На улицу я вышла во втором часу ночи. Метрах в ста от стадиона на абсолютно пустой, необъятного размера площади, за столиком давно закрытого кафе сидели тренеры олимпийской сборной. На столе виднелись пластиковые стаканчики, бутылка водки, черный хлеб, нарезанное крупными ломтями сало.
Все еще переполняемая эмоциями я двинулась в их сторону, заорав во весь голос:

- Ребята!!! Поздравляю с победой!!!

И остолбенела, подойдя:

…Короткая стрижка… Сломанные уши… Смеющиеся глаза…

- Ну, что стоишь, присаживайся, - хрипловато прозвучал знакомый голос. Машинка-то, как? Бегает?..

Глава 4. ДЕТИ «КРУГЛОГО ОЗЕРА»

«Если бы я была президентом Международной федерации гимнастики, то, ей-богу, дисквалифицировала бы нашу команду целиком и полностью. Или, на худой конец, устроила бы для нее отдельные Олимпийские игры. Потому что, на мой опять-таки взгляд, выигрывать у соперников более пяти баллов, как это было сделано в Барселоне, так же неприлично, как есть руками на королевском приеме…»

Мой барселонский репортаж для газеты о мужском командном гимнастическом первенстве начинался в 1992-м именно этими словами. После у нас никогда больше не складывалось такой команды, как та. В моей памяти были свежи выступления наших ребят на заключительном предолимпийском первенстве Содружества, проведенном вдали от чужих глаз на знаменитой подмосковной базе «Озеро Круглое». Там не было оваций и аплодисментов. Просто некому было аплодировать – зрителей на тот отбор не приглашали. Зато общий уровень «камерного» чемпионата был куда как выше олимпийского. Поэтому командная победа представлялась не просто реальной. Она заведомо воспринималась, как неизбежность. Именно там, на «Круглом», главный тренер сборной Леонид Аркаев сказал мне с горечью, что чувствует себя виноватым перед теми, кого просто физически не может включить в команду, - мест-то всего шесть…

Вместе с тем в гимнастический зал я ежевечерне ходила с тяжелым сердцем. Потому что в самый первый день турнира стала очевидцем совершенно безобразной сцены. Два очень известных, титулованных и по отдельности очень симпатичных мне человека орали под трибунами друг на друга, перемежая взаимные упреки матом: делили еще не завоеванные гимнастами награды на российские и украинские…

На жовто-блакитный счет можно было, действительно, смело отнести половину будущего успеха. Украину в гимнастической сборной представляли Татьяна Гуцу, Татьяна Лысенко, Григорий Мисютин, Рустам Шарипов, Игорь Коробчинский. Но слушать все это было больно, гадко и несправедливо. Потому что все они – девчонки и мальчишки Объединенной гимнастической сборной – выросли на «Круглом». Они все были «наши», а свежеиспеченные местечковые чиновники за глаза рвали их на части с мясом и кровью, предвкушая грядущие правительственные награды за чужой успех на собственные пиджаки.
..........
Задание: Где, согласно тексту о гимнастической сборной, прошло заключительное предолимпийское первенство Содружества? Дальнейший материал самостоятельный и к тексту не относится.

Исходные данные:
..........
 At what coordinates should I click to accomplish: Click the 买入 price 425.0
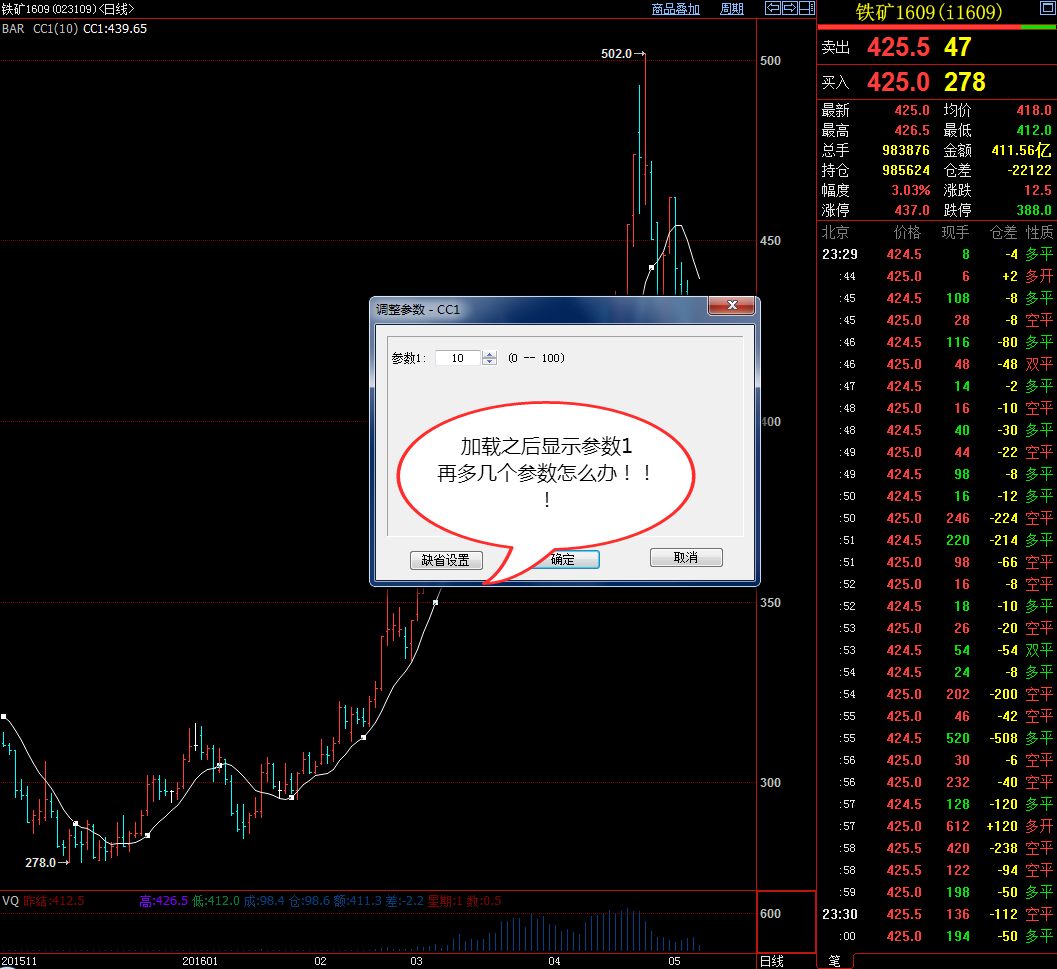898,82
..........
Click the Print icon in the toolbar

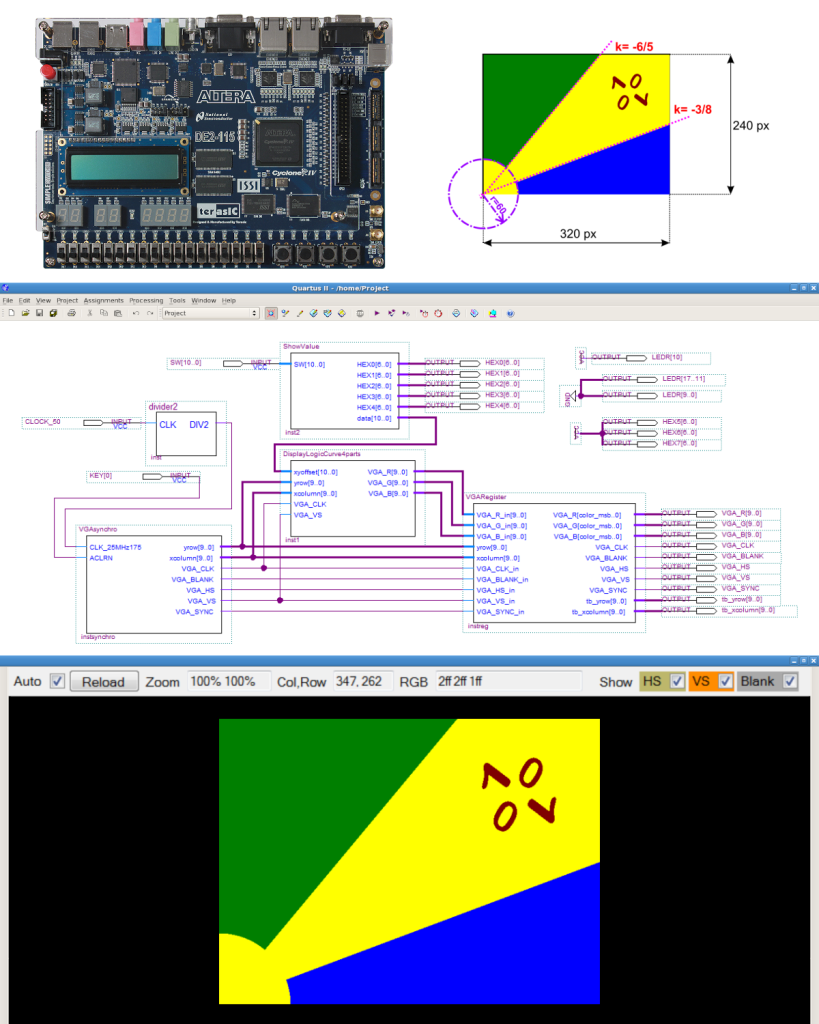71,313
..........
Ответ: На знаменитой подмосковной базе «Озеро Круглое».